A cantora baiana Maria Bethânia

Dirigida mais uma vez por Bia Lessa, cantora estréia no palco do Tom Brasil Nações Unidas o projeto Dentro do Mar Tem Rio

Lauro Lisboa Garcia

Além de puxar pela memória, quando Maria Bethânia começou a realizar o projeto Dentro do Mar Tem Rio - delicada e comovente aquarela brasileira em que celebra sua profunda relação com as águas -, pediu canções novas para diversos autores. Só Vanessa da Mata fez sete e teve uma escolhida, Sereia de Água Doce. Outros, como Ivan Lins, Adriana Calcanhotto, Aldir Blanc, Kleiton & Kledir, Totonho Vileroy, Leila Pinheiro, apesar das contingências favoráveis, não chegaram ao mesmo destino. Algumas dessas canções não incluídas nos álbuns Pirata e Mar de Sophia (Biscoito Fino), lançados simultaneamente esta semana, estarão no show que a cantora estréia hoje no Tom Brasil Nações Unidas. É uma compensação, mas segundo Bethânia ainda é muito pouco pelo volume que recebeu. 'Este projeto é uma escolha, um pensamento, uma intenção, o assunto é esse. Fico comovida de ter mexido com as pessoas', diz a cantora.

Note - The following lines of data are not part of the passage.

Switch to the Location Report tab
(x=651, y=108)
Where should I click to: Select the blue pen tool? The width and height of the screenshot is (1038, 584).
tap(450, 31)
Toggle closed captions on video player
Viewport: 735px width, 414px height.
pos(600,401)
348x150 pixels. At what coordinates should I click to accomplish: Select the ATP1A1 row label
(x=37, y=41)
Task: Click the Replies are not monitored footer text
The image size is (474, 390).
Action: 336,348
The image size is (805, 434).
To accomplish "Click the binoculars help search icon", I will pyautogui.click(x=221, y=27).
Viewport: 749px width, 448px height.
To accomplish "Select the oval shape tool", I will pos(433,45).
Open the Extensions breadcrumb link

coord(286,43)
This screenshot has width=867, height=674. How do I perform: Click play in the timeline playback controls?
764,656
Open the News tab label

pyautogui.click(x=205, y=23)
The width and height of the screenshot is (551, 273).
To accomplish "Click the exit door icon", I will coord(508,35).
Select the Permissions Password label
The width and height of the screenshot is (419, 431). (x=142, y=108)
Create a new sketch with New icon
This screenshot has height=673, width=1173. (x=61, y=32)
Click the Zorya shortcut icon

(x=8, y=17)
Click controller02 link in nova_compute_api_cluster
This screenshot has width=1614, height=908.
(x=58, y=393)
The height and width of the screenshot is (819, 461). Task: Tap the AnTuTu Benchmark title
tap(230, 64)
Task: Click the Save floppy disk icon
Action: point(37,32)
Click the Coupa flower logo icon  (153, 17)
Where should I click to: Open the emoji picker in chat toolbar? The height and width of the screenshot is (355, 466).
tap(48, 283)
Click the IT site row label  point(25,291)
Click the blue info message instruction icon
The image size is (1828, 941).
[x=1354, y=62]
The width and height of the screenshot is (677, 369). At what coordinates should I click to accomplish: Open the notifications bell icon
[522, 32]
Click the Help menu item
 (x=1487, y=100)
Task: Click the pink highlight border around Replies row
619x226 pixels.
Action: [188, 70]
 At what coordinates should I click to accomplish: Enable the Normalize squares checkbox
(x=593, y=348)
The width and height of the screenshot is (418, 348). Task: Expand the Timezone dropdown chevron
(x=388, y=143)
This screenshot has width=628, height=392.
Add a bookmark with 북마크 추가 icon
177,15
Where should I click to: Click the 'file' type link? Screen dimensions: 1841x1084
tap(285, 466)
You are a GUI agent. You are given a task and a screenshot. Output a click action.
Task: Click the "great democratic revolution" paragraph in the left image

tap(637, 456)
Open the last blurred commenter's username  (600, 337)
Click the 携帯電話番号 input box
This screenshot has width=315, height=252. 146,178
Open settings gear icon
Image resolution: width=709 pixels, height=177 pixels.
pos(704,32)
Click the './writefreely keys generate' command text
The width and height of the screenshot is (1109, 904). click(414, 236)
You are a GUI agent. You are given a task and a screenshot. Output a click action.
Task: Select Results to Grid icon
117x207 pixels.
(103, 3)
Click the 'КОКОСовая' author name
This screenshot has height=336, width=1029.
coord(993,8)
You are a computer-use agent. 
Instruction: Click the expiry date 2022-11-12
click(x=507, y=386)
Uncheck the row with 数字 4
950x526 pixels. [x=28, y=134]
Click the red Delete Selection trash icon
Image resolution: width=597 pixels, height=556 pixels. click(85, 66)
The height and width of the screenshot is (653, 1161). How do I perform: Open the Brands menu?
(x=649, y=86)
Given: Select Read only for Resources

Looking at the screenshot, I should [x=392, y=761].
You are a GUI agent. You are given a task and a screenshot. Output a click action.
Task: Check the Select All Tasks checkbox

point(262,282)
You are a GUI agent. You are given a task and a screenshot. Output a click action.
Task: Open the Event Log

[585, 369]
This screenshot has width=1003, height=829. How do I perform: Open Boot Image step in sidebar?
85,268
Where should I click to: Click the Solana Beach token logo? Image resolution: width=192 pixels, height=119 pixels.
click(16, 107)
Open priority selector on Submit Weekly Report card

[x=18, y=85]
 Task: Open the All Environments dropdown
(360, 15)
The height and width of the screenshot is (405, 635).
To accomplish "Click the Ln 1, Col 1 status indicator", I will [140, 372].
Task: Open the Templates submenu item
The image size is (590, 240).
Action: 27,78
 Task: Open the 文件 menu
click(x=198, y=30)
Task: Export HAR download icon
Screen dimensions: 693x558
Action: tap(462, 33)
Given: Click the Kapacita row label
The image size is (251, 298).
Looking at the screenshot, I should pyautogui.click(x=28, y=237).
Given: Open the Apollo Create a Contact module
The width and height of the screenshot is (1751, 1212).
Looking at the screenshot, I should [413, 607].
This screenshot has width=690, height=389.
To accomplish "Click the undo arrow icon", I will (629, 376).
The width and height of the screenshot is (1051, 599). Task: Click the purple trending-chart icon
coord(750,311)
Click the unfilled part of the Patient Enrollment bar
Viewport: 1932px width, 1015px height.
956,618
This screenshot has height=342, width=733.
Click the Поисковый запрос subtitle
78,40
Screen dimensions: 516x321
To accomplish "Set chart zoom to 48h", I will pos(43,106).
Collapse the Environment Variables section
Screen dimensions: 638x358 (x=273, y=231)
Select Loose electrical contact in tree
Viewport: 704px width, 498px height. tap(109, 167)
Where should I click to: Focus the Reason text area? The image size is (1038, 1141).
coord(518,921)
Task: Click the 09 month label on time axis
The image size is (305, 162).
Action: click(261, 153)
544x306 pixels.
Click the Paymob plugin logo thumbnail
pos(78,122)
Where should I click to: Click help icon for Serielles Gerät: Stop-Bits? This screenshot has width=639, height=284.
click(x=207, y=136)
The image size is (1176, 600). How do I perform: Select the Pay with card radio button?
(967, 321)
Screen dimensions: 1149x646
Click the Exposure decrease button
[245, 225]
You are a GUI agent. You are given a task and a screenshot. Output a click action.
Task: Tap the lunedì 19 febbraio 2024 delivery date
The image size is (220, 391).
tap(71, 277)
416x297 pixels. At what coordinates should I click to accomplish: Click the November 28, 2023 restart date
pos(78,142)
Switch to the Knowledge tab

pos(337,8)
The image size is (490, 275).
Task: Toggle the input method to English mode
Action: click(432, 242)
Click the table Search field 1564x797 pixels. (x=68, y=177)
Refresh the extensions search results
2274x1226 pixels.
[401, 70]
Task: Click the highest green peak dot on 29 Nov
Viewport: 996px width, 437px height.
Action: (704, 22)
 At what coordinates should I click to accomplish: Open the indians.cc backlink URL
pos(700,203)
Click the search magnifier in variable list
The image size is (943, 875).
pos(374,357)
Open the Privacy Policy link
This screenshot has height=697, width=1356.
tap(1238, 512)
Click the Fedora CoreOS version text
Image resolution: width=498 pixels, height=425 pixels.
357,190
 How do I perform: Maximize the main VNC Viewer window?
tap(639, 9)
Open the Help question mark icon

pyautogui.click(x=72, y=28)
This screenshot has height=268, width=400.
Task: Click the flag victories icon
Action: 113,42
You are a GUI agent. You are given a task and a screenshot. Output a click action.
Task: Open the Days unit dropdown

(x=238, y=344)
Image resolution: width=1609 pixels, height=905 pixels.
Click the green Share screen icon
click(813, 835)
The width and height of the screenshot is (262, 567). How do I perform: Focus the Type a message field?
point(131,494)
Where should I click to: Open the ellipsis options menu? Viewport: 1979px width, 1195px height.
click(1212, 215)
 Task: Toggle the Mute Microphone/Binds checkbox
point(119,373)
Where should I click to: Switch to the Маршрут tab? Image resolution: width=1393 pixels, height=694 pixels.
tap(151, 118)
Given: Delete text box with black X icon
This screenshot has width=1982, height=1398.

Se foi difícil eleger as canções mais apropriadas entre tantas disponíveis para os dois discos, a tarefa de conciliá-las no show não é menos trabalhosa. Além do novo material, Bethânia também prometeu incluir marchinhas de carnaval no roteiro montado por ela em parceria com o diretor teatral Fauzi Arap. 'É muito interessante, tem umas lindas e outras loucas de água no carnaval', diverte-se. 'A base do roteiro são os dois discos, tem outras canções, algumas de água, outras com água, mas de outras praias. Temos de tudo, temos misturadinhos, muita moda de viola...'

Enquanto no Mar de Sophia Bethânia mergulha na poesia da portuguesa Sophia Mello Breyner (1919-2004), em Pirata, uma expressiva conseqüência de Brasileirinho (2003), vai fundo na memória afetiva dos rios da própria infância. E em sintonia com seus conterrâneos Roberto Mendes, Caetano Veloso, Jorge Portugal, que assinam algumas das mais belas entre novas e antigas canções de ambos os CDs.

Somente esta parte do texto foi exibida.